Top of Information supplied

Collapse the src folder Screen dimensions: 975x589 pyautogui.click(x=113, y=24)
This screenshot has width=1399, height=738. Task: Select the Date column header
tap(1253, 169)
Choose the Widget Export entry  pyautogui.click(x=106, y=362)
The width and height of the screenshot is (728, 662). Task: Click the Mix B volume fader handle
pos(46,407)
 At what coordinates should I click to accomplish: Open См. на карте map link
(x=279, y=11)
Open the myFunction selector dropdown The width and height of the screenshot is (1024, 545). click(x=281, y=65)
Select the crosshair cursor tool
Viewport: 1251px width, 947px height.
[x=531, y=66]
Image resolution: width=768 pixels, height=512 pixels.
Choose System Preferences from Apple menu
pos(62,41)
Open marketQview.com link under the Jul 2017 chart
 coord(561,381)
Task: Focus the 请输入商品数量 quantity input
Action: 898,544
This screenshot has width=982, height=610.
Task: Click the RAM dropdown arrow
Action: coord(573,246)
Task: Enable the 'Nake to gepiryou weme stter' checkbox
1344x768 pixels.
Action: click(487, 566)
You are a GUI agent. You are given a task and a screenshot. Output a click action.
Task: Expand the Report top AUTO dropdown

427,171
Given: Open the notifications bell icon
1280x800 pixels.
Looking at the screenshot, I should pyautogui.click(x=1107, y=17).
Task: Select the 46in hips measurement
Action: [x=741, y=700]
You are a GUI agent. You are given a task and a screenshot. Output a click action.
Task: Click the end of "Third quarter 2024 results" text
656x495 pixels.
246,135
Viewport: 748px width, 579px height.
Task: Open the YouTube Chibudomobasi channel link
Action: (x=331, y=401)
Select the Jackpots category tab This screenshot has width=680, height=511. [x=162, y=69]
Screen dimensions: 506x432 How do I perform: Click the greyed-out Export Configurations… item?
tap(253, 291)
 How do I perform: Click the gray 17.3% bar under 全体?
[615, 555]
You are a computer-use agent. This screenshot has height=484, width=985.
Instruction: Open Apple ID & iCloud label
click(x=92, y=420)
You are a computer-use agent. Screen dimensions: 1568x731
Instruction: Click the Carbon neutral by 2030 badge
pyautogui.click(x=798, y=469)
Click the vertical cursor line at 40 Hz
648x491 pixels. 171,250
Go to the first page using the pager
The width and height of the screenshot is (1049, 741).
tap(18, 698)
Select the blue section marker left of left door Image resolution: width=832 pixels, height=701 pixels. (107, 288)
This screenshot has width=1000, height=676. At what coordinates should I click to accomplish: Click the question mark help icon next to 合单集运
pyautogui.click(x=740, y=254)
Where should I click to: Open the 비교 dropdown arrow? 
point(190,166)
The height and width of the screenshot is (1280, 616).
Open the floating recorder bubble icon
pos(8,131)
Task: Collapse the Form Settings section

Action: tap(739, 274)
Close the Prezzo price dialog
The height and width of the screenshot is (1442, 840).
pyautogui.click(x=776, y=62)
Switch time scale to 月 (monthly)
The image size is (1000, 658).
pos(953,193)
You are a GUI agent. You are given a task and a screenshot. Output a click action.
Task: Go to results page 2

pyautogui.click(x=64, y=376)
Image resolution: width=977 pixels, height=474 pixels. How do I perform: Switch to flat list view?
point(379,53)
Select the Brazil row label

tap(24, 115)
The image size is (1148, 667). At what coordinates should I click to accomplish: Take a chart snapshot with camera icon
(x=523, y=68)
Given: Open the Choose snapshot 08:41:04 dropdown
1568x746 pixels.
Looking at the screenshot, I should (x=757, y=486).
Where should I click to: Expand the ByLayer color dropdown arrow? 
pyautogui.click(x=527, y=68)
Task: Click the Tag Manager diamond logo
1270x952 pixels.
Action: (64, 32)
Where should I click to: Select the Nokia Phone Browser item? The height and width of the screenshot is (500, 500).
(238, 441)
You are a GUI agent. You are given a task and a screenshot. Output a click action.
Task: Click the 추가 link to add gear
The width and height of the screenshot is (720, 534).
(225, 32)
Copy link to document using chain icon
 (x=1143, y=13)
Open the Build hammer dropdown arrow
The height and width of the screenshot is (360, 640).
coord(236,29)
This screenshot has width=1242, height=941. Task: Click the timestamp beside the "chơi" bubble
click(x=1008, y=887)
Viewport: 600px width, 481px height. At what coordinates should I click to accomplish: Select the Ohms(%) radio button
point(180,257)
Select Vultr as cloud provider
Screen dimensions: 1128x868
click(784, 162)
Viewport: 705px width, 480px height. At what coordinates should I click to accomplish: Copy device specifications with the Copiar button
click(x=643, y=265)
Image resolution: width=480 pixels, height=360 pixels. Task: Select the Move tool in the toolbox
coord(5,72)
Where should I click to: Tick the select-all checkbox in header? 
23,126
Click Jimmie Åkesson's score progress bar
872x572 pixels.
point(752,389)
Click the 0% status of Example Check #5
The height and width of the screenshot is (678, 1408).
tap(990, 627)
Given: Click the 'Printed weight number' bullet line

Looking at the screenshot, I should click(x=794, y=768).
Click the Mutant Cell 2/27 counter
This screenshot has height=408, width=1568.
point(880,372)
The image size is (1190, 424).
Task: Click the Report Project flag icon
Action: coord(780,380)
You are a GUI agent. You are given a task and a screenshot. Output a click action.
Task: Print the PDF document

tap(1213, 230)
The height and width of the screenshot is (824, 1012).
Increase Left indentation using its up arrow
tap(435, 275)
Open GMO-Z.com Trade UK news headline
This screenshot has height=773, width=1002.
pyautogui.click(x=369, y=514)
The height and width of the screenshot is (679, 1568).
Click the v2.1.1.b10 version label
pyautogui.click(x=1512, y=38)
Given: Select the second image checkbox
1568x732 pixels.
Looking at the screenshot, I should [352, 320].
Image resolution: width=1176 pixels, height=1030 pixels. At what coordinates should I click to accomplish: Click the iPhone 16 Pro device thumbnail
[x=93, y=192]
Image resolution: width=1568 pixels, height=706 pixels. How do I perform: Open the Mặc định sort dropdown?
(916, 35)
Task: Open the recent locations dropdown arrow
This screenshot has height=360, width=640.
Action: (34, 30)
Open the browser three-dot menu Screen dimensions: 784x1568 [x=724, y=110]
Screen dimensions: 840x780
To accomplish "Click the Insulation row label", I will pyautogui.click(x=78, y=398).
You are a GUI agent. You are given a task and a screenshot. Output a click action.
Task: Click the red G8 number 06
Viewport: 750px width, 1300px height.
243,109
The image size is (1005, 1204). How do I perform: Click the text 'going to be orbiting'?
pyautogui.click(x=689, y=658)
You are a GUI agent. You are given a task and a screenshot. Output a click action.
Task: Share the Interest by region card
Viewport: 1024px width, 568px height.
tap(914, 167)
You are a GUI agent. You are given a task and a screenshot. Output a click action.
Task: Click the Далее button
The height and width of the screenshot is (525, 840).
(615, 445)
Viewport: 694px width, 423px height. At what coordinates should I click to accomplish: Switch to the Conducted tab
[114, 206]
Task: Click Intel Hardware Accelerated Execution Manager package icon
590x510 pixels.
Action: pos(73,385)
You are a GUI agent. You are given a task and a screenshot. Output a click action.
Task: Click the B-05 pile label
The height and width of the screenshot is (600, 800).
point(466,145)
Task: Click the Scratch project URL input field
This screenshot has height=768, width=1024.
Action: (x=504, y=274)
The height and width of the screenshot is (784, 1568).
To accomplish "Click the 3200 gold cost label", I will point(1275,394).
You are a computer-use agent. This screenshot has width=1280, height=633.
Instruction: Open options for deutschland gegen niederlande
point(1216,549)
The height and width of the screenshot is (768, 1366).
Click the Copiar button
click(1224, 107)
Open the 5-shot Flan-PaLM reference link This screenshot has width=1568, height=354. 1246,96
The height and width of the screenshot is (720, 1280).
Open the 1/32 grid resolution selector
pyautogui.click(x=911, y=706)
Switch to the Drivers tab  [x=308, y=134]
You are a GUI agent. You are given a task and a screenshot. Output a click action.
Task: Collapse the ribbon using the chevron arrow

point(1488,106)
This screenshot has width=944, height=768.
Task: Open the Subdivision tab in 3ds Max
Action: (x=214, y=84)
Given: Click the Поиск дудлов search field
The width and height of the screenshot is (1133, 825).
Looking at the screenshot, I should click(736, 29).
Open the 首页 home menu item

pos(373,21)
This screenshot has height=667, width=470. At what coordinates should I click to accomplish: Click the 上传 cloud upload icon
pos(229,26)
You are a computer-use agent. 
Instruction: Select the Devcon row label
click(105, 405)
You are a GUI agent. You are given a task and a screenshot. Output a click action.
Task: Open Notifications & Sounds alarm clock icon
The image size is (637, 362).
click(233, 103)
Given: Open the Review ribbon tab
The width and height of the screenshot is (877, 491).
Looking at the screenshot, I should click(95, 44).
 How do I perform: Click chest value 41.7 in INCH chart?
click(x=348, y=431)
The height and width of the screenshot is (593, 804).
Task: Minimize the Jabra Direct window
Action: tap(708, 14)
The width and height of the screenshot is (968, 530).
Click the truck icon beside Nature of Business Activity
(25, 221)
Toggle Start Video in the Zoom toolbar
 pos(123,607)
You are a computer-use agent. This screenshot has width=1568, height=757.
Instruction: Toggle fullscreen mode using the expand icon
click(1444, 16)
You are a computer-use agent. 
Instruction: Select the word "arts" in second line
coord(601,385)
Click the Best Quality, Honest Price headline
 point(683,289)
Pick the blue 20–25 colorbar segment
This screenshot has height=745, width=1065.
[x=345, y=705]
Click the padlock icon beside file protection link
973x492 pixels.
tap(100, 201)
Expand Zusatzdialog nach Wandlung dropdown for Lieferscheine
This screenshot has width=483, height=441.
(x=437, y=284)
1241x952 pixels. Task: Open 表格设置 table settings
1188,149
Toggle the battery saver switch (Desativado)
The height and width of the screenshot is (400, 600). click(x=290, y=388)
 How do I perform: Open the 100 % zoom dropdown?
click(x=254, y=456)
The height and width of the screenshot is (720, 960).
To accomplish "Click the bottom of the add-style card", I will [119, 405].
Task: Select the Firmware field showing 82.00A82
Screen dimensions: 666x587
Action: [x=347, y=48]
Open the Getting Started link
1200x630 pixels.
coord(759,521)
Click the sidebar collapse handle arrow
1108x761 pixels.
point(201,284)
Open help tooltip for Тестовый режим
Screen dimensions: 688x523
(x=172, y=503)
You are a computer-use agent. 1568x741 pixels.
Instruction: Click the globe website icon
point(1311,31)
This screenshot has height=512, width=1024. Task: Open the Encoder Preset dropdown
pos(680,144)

Bottom of Information supplied

Problem details:
Output the lines above exactly, but only those between the line holding "Increase Left indentation using its up arrow" and the line holding "Task: Click the Scratch", inclusive.

Answer box:
Increase Left indentation using its up arrow
tap(435, 275)
Open GMO-Z.com Trade UK news headline
This screenshot has height=773, width=1002.
pyautogui.click(x=369, y=514)
The height and width of the screenshot is (679, 1568).
Click the v2.1.1.b10 version label
pyautogui.click(x=1512, y=38)
Given: Select the second image checkbox
1568x732 pixels.
Looking at the screenshot, I should [352, 320].
Image resolution: width=1176 pixels, height=1030 pixels. At what coordinates should I click to accomplish: Click the iPhone 16 Pro device thumbnail
[x=93, y=192]
Image resolution: width=1568 pixels, height=706 pixels. How do I perform: Open the Mặc định sort dropdown?
(916, 35)
Task: Open the recent locations dropdown arrow
This screenshot has height=360, width=640.
Action: (34, 30)
Open the browser three-dot menu Screen dimensions: 784x1568 [x=724, y=110]
Screen dimensions: 840x780
To accomplish "Click the Insulation row label", I will pyautogui.click(x=78, y=398).
You are a GUI agent. You are given a task and a screenshot. Output a click action.
Task: Click the red G8 number 06
Viewport: 750px width, 1300px height.
243,109
The image size is (1005, 1204). How do I perform: Click the text 'going to be orbiting'?
pyautogui.click(x=689, y=658)
You are a GUI agent. You are given a task and a screenshot. Output a click action.
Task: Share the Interest by region card
Viewport: 1024px width, 568px height.
tap(914, 167)
You are a GUI agent. You are given a task and a screenshot. Output a click action.
Task: Click the Далее button
The height and width of the screenshot is (525, 840).
(615, 445)
Viewport: 694px width, 423px height. At what coordinates should I click to accomplish: Switch to the Conducted tab
[114, 206]
Task: Click Intel Hardware Accelerated Execution Manager package icon
590x510 pixels.
Action: pos(73,385)
You are a GUI agent. You are given a task and a screenshot. Output a click action.
Task: Click the B-05 pile label
The height and width of the screenshot is (600, 800).
point(466,145)
Task: Click the Scratch project URL input field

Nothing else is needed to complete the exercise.